Antoine Abel was a poet from Seychelles born on 27 November 1934 in Anse Boileau, and died on 19 October 2004 in Mahé, Seychelles. He is considered the father of Seychelles literature.

==Biography==
Antoine Abel was born on 27 November 1934 into a modest peasant family in the district of Anse Boileau, in the west of the island of Mahé, the main island of the Seychelles archipelago. He completed his primary schooling at Anse Boileau and learned masonry.

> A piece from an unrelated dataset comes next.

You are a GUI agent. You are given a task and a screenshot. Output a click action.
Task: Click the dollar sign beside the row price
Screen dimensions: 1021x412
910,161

In 1955, Antoine Abel had the opportunity to go to Switzerland for his secondary education. He returned 4 years later and took a position as a teacher in Seychelles in 1959. After some time, he went to the United Kingdom to complete his studies at the University of Reading. There he obtained a Certificate of Advanced Studies in Education Science for Rural Areas. After a brief return to Mahé during which he taught agriculture, he returned to the United Kingdom to attend a teacher training course at the University of Bristol. This last training allowed him to join the Seychelles Teacher Training College (École normale Supérieure) in Victoria as a teacher, a position he held until his retirement in 1986.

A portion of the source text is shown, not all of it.